__ASSIGNMENT__
Lines from the one containing "Viewport: 1182px width, 691px" through the last line of the data are to be returned exactly, both ends included, minus any pictures.

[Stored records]
⟨
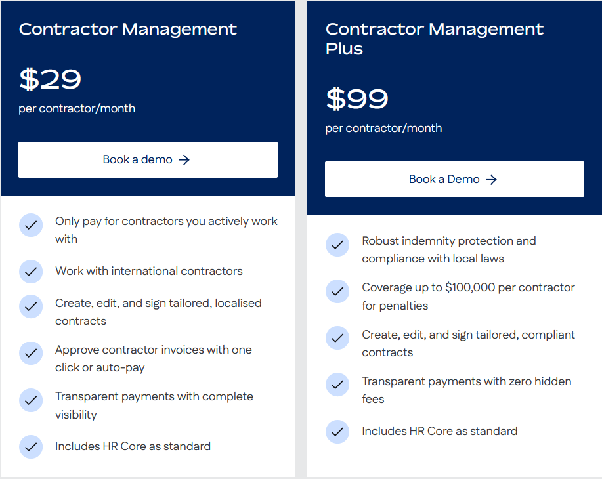Click the Work with international contractors text
602x479 pixels.
149,271
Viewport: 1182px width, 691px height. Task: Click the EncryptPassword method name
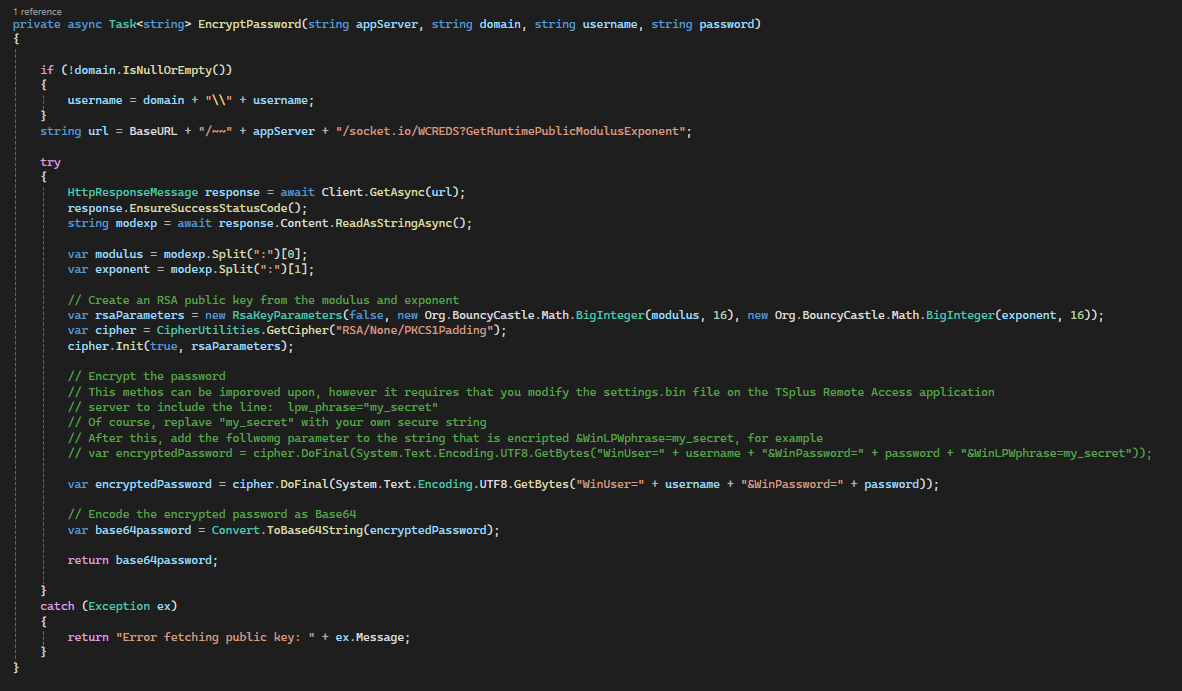247,24
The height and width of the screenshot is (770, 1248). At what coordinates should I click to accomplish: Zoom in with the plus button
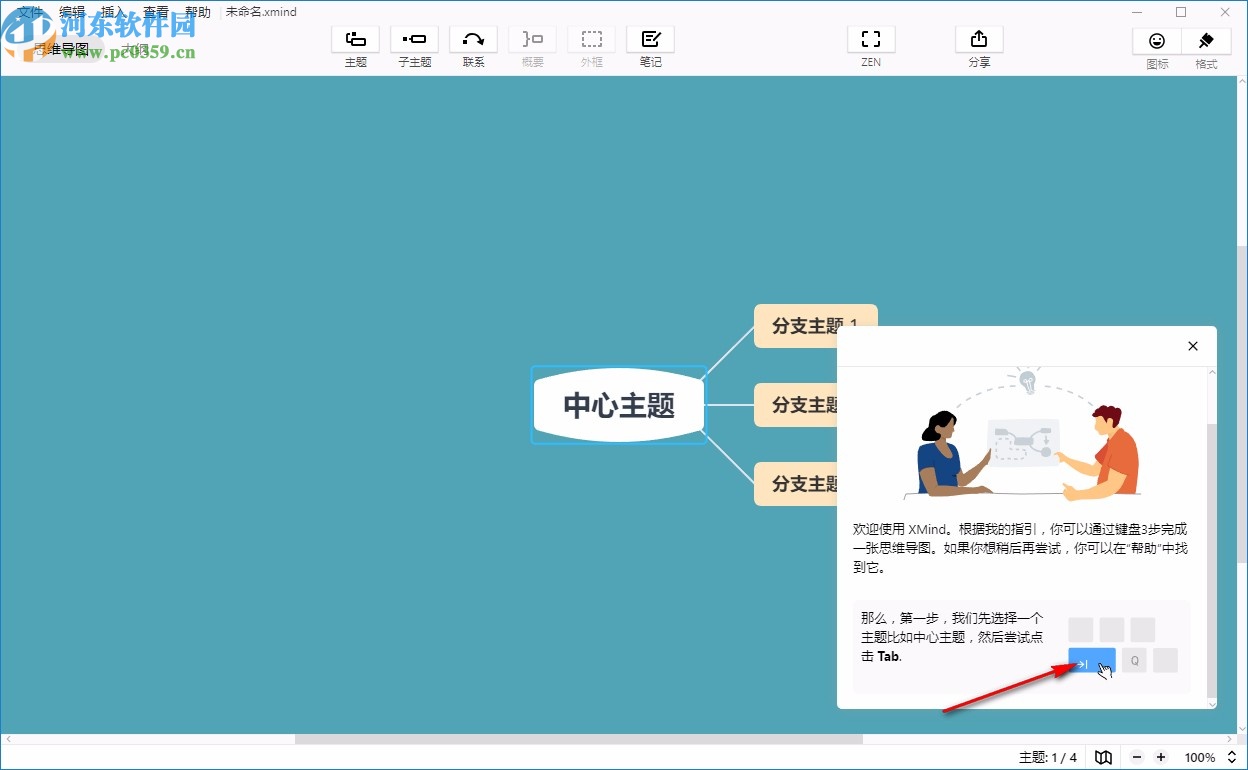coord(1161,757)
⟩
__SOLUTION FOR THIS TASK__
Viewport: 1182px width, 691px height. Task: Click the EncryptPassword method name
247,24
The height and width of the screenshot is (770, 1248). At what coordinates should I click to accomplish: Zoom in with the plus button
coord(1161,757)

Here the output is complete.